_EXERCISE OBJECTIVE_
Please give back exactly the line with "Image resolution: width=832" and each line after it through the end of the material, leaving out the pictures.
RECORDED INFORMATION section start
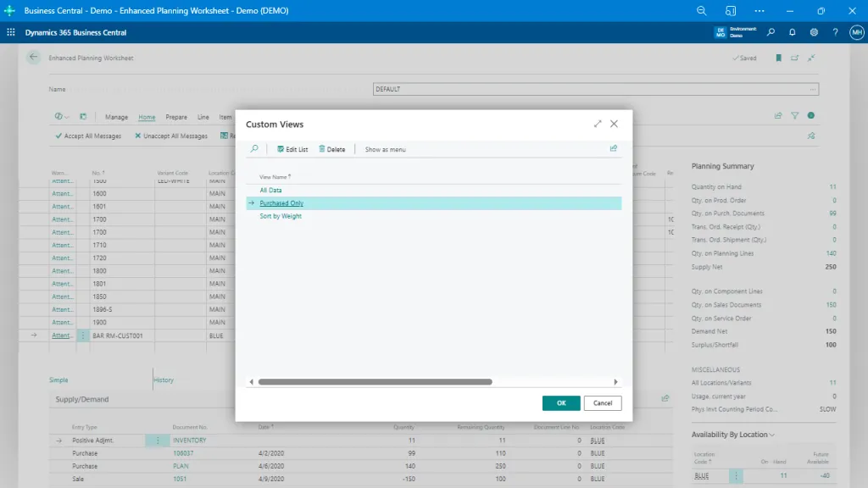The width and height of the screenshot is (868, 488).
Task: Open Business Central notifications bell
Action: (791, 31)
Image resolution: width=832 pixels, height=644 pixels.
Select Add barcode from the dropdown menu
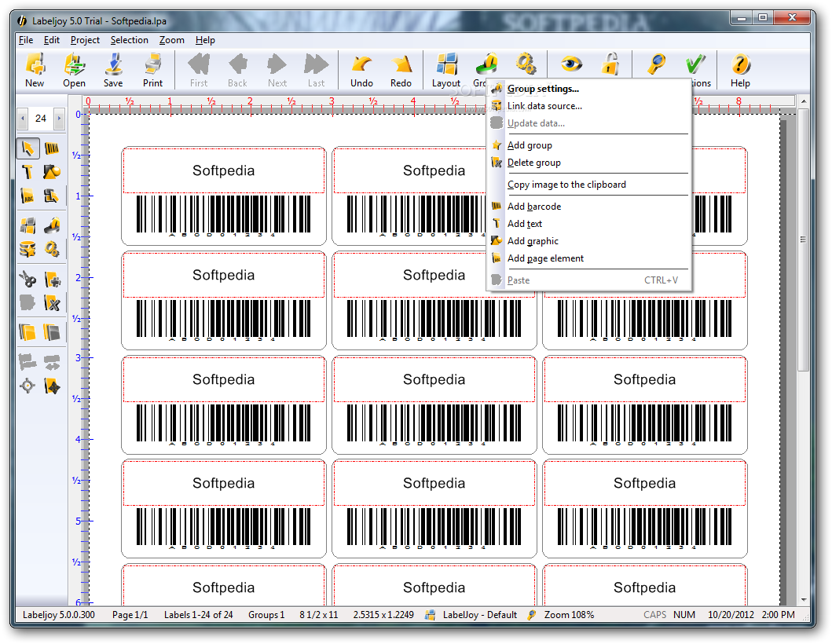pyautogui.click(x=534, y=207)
RECORDED INFORMATION section end
_TASK ANSWER_
Image resolution: width=832 pixels, height=644 pixels.
Select Add barcode from the dropdown menu
pyautogui.click(x=534, y=207)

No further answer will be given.